2016.11.20 12:58

Development of Crawlers using Python

Introduction

During this project, Crawlers that crawl Japanese texts from Japanese Bank website were developed. The functions of the Crawlers included Crawling of information according to url tag, pre-processing and saving the results of the crawling in text file format in working directory. The developments were conducted through the use of Python.

Target Site and Target Information

The following screenshot shows Bank of Tokyo-Mitsubishi UFJ Japanese website.

As customers navigate the website, the customers will find a page that highlights warnings on financial crimes in Japanese. The Bank updates financial crimes and specific details as shown below:

*Page on Financial Crime

*Lists of updates and warnings on Financial Crimes

In order to crawl only the updates on financial crimes from the site, the source code of the site had to be examined. The following shows the source code of the site.

As the above highlights, the actual texts on updates are linked to class 'p' and link name 'iLink02' while actual texts as well as the dates on the updates are linked to class 'ul' and link name 'listLink01 mt15 section01 date_info fsM'. Using these tags, the Crawlers were developed.

The following shows the Crawler that was successfully developed in Python and actually managed to crawl required information.

The Crawler, as shown above, uses packages such as requests to get connected to online. After importing necessary packages, the actual website address is returned to 'url' variable. Using "urlib", the website has been opened and returned to page. After this, 'BeautifulSoup' package was used to return all the tags of the page to the variable 'soup'.

The following shows the tags that were returned to soup.

As mentioned previously, the one of the classes that holds the target information was 'ul' and 'listLink01 mt15 section01 date_info fsM' was returned to the class according to the source code of the website. Thus, the link and the class was taken out from the tags and made sure only the information or texts from the tags were selected using for loop and 'list.append'.

The information that was crawled from the crawler is shown below.

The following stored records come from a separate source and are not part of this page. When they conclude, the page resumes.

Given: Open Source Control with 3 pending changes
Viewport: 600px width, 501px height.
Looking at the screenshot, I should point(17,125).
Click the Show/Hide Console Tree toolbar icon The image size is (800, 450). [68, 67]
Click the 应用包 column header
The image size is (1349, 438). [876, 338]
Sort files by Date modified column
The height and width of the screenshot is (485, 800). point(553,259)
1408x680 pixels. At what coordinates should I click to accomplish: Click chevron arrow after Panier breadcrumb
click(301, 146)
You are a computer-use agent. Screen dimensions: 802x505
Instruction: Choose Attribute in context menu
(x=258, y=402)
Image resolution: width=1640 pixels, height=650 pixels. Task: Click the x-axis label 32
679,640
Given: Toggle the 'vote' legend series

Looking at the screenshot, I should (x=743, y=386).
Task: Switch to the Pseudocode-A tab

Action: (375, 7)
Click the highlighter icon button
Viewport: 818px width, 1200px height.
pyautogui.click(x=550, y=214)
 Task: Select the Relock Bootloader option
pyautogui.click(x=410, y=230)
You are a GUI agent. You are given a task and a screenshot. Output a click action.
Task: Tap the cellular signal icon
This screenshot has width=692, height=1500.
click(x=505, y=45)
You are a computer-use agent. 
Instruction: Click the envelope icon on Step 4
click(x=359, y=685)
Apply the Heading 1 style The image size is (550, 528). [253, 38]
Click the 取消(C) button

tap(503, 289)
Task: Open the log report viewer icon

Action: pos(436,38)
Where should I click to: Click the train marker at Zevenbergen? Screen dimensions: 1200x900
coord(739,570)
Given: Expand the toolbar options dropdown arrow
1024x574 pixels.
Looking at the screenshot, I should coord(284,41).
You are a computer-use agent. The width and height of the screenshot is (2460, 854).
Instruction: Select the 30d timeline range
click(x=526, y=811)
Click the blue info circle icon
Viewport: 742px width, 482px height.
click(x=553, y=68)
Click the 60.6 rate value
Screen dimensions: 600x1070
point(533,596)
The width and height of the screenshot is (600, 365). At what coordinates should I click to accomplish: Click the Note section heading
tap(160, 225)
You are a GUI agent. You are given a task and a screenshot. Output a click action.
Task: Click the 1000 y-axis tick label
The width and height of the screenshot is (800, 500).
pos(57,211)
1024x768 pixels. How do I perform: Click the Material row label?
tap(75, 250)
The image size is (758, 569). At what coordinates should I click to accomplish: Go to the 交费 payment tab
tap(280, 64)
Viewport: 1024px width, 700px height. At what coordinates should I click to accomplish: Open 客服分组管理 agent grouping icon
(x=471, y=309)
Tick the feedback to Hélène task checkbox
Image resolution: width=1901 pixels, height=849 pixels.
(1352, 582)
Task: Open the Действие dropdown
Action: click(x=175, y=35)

As the Screenshot highlights, date and the information about financial crimes from the website have been crawled. In order to save the crawled result, the crawler that was developed during the project saves the crawled data into text file. The screenshot below highlights the output of the crawler.

Using the content in the text file, people may conduct further Natural Language Processing or integrate with other Open Source Software such as R to conduct sentimental analysis.

Instead of crawling dates but only the updates on the financial crimes from the bank website, another crawler was developed. The following highlights the crawler that crawled only the updates. Just like former, the crawler automatically saves the output of the result in text file format.

The logic of crawling is similar to the former crawler. The difference is that different class and class name from the tags were used to extract the updates. This will ignore the dates but just extract only the updates; however, once the crawler crawls the information from the site, unnecessary words such as '一覧へ', which means go to list in Japanese, are crawled as well. The following highlights the output from the crawler that contains irrelevant words.

In order to eliminate the irrelevant words, pre-processing was done. Using 'if' and 'for' loop statements, only the necessary information was saved into new variable as a list.

Moreover, since the result was still in 'list' format, 'chain' from 'itertools' was used to flatten the list and combine all together. After cleansing the data, the crawler saves the cleaned data in text file format just like the former crawler did. The following highlights output of the second crawler. The output is formatted in a way that each record represents one specific update about financial crime.